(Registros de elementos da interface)
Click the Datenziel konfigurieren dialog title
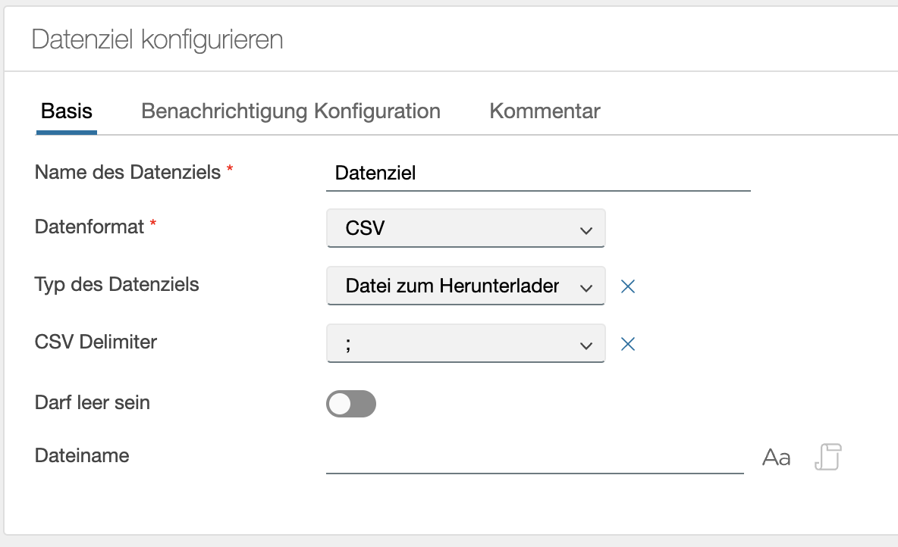Image resolution: width=898 pixels, height=547 pixels. click(x=157, y=39)
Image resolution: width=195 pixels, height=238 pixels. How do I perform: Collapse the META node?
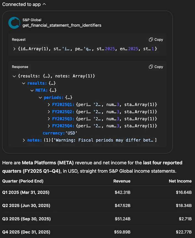coord(32,90)
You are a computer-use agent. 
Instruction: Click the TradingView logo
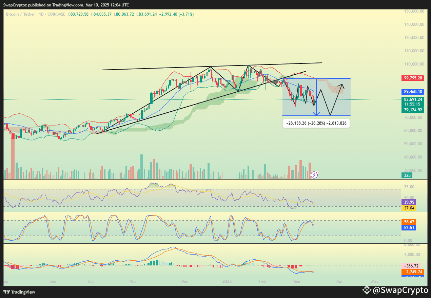pos(19,292)
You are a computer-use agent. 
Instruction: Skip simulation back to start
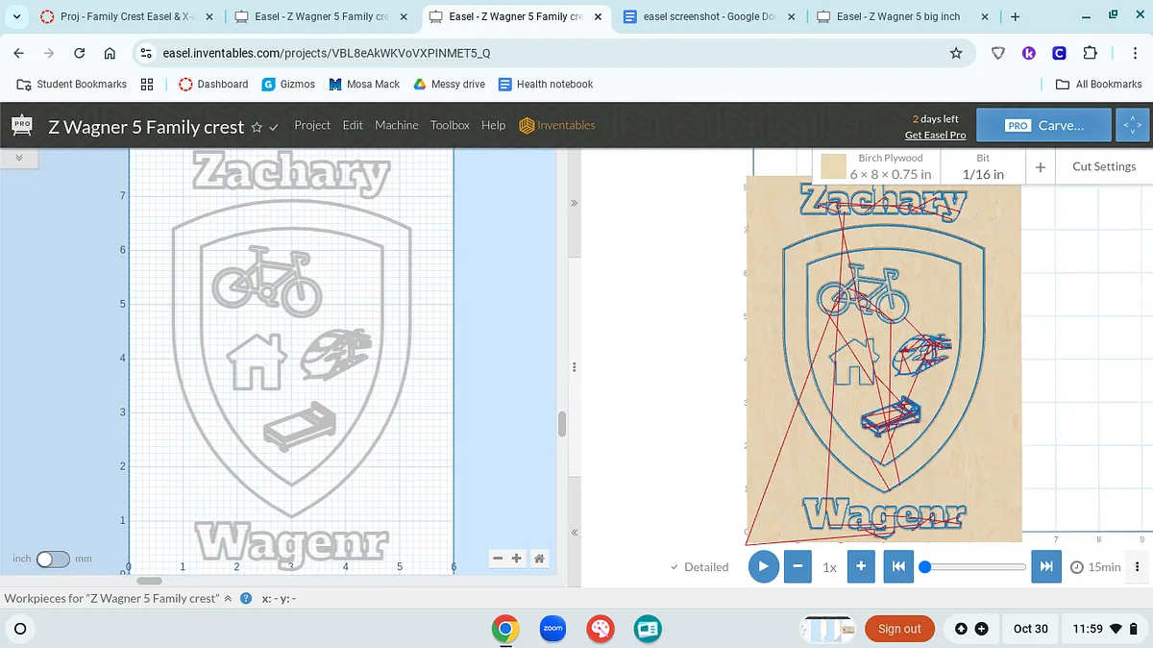[x=897, y=566]
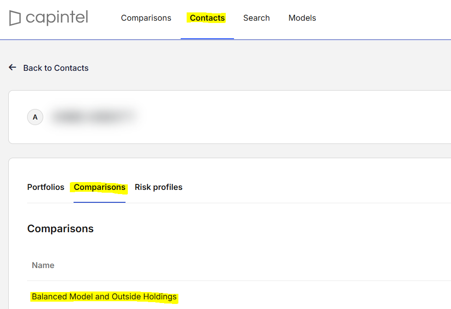Click the underline below the Comparisons tab
The width and height of the screenshot is (451, 309).
tap(99, 202)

Tarefa a fazer: Formate todas as linhas dos registros acima como uma tabela em Markdown com as colunas "Nº" e "Texto", numerando cada linha e pulando as que estiverem em branco. Deixe as imagens de fora da resposta.

Exercício resolvido:
| Nº | Texto |
|---|---|
| 1 | Click the Datenziel konfigurieren dialog title |
| 2 | Image resolution: width=898 pixels, height=547 pixels. click(x=157, y=39) |
| 3 | Image resolution: width=195 pixels, height=238 pixels. How do I perform: Collapse the META node? |
| 4 | coord(32,90) |
| 5 | You are a computer-use agent.  |
| 6 | Instruction: Click the TradingView logo |
| 7 | pos(19,292) |
| 8 | You are a computer-use agent.  |
| 9 | Instruction: Skip simulation back to start |
| 10 | [x=897, y=566] |
| 11 | Click the underline below the Comparisons tab |
| 12 | The width and height of the screenshot is (451, 309). |
| 13 | tap(99, 202) |